Start of GIVEN TEXT

Monday, May 4, 2009

When in Rome

Pretty cliche title, but extremely appropriate.

I met up with Carolyn in Rome on a gorgeous, sunny, Thursday afternoon at the Colosseum after a bus ride, flight, flight,bus ride followed by one more bus ride. On my bus ride between the Ciampino airport and Rome's city center I sat next to an older woman from Girona who, after seeing the terror on my face when she tried to speak to me in Catalan, spoke Spanish with me for the entire half hour bus ride. It was really fun, she told me all about how much she loves Rome, we talked about Girona and Granada, and she said that my Spanish sounded pretty good (even though I think that's obligatory when you speak with someone trying to get a hold on your own language). Ironically, by the end of my weekend in Roma I had used more Spanish than I did throughout my entire week in Barcelona. Oh, Catalonia.

Anyways, while waiting for Christian to finish classes, Carolyn and I explored the area. I experienced my first Italian gelado, which surpassed all my standards on deliciousness I once had before this trip, and then we split a plate of pasta at a little outdoor restaurant. This is also when I had my first experience with Italian men, our waiter confessed his love for me and said we should come back when he got off of work, all the while confusing our laughter about the clear language barrier with flirting and as Christian warned "if you give Italian men an inch, they take the night." Finally after two hours we convinced him that we weren't going to be worth his time and he reluctantly brought us the check. Spanish men will forever seem unflirtatious after this trip to good ol' Italia.

Carolyn and I met up with Christian and his girlfriend Liz (who is such a sweetheart!) and headed the whole block away to Christian's apartment. His apartment is pretty gritty, but at the same time the coolest thing I've ever seen. It's right on the street level so when we sat in the kitchen with the windows open you literally felt like you were right there on the street! It's a small, boy filled (and therefore pretty messy) apartment but it's got a lot of homey quirks that just make you feel perfectly comfortable the moment you sit down, like you've always been sitting in that kitchen. Anyways, Christian and Liz made us a huge dinner of pasta with spinach and sausage, bruchetta (SO GOOD), five bottles of wine for four people, after dinner espresso and hazelnut wafers. Dinner was so much fun, we just sat around and caught up and laughed and ate for over three hours.

Because dinner went so late Carolyn and I ended up sleeping on Liz's pull out couch because we couldn't find alternative lodging (the nuns wanted 50 euro a pop for us to stay with them, which until learning this had been our shelter of choice for our Rome trip). Liz's apartment is on the opposite end of Rome, in a residential area and therefore a lot nicer and cleaner than Christians. In the morning Carolyn and I made our way over to the Vatican City (after getting lost in a park and ending up on a high way for a decent chunk of time, it was hilarious at the time AND in retrospect). We visited St. Peter's which was overwhelmingly huge and the Sistine Chapel in the Vatican Museum, where I have never seen so many museum goers in all of my life, all the halls, corridors, and rooms were filled wall to wall with people! But the Sistine Chapel was gorgeous, and well worth the trek.

End of GIVEN TEXT

## REQUESTS
(a) Reproduce the passage of the Rome post between "Anyways, while waiting" and "good ol' Italia.", inclusive.
(b) Using the Rome post, decide whether each statement agrees with it: (i) the woman from Girona spoke Spanish with the writer for the whole bus ride; (ii) the nuns offered the writer and Carolyn a place to stay for free; (iii) four bottles of wine were served at dinner. Answer yes or no for each and quote the words that decide it.
The lines that come after the Rome post play no part in this.

Start of DATA PROVIDED

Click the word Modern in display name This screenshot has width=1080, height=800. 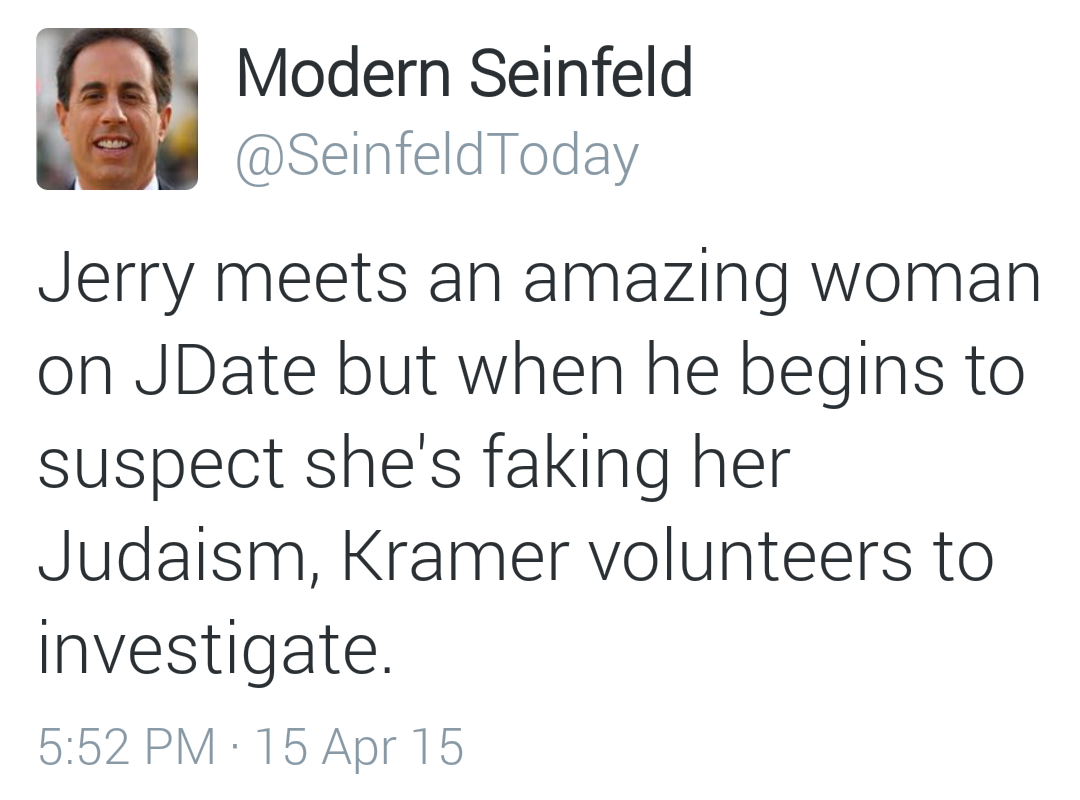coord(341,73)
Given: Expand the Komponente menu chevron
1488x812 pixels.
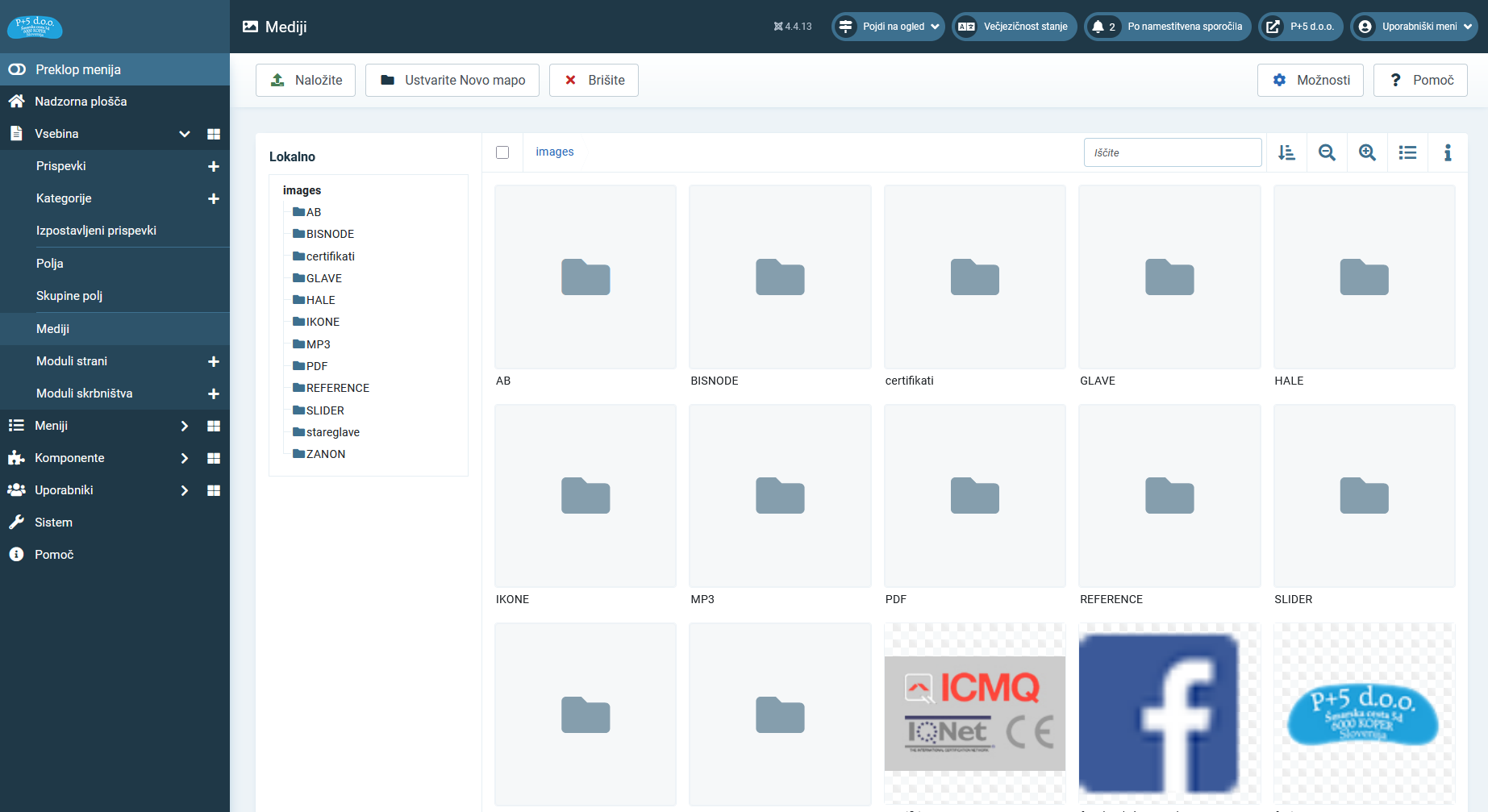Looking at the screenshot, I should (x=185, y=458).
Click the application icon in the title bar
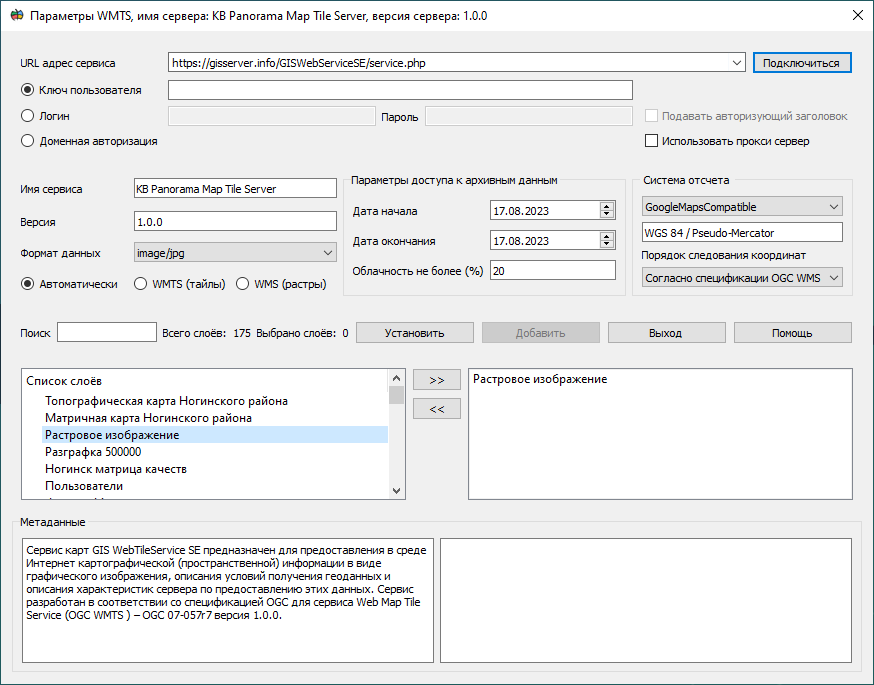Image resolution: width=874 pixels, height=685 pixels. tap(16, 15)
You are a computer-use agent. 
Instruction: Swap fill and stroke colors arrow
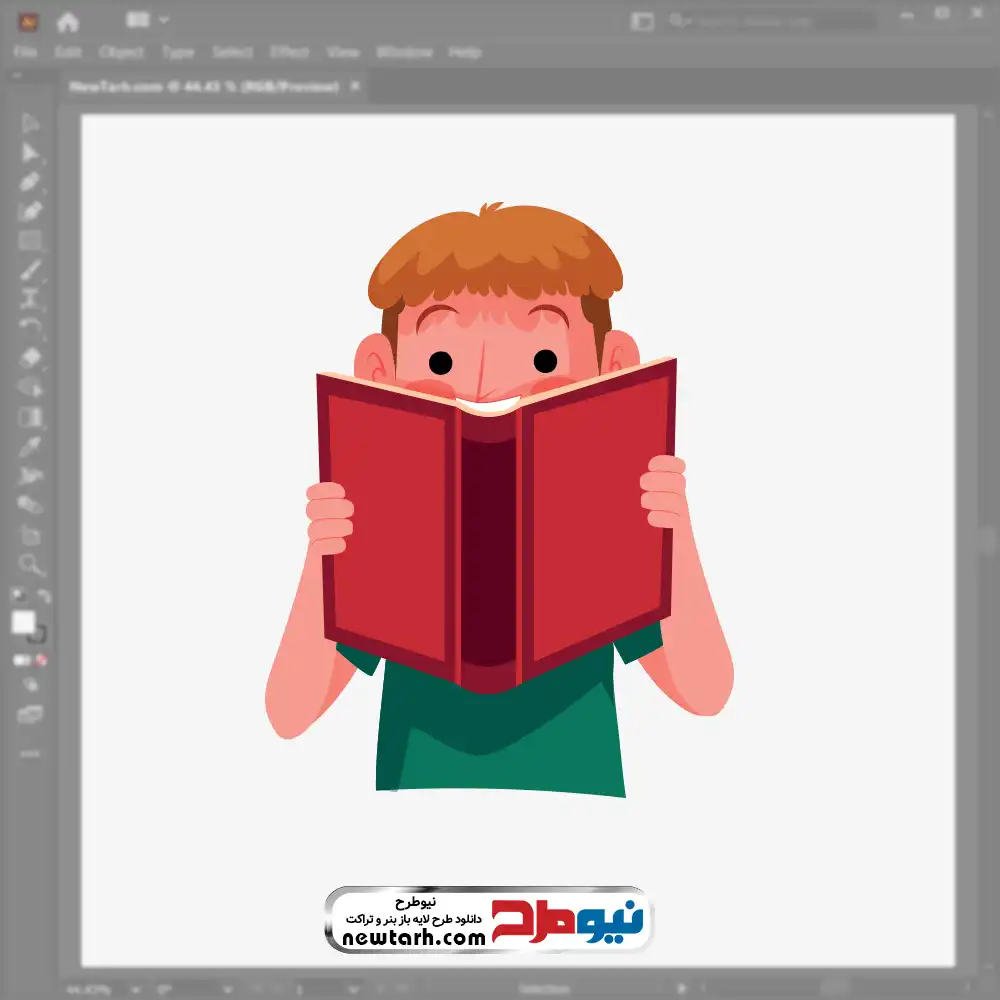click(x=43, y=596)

End of DATA PROVIDED

## LIST OF SOLUTIONS
(a)
Anyways, while waiting for Christian to finish classes, Carolyn and I explored the area. I experienced my first Italian gelado, which surpassed all my standards on deliciousness I once had before this trip, and then we split a plate of pasta at a little outdoor restaurant. This is also when I had my first experience with Italian men, our waiter confessed his love for me and said we should come back when he got off of work, all the while confusing our laughter about the clear language barrier with flirting and as Christian warned "if you give Italian men an inch, they take the night." Finally after two hours we convinced him that we weren't going to be worth his time and he reluctantly brought us the check. Spanish men will forever seem unflirtatious after this trip to good ol' Italia.

(b)
(i) Yes: "spoke Spanish with me for the entire half hour bus ride"
(ii) No: "the nuns wanted 50 euro a pop for us to stay with them"
(iii) No: "five bottles of wine for four people"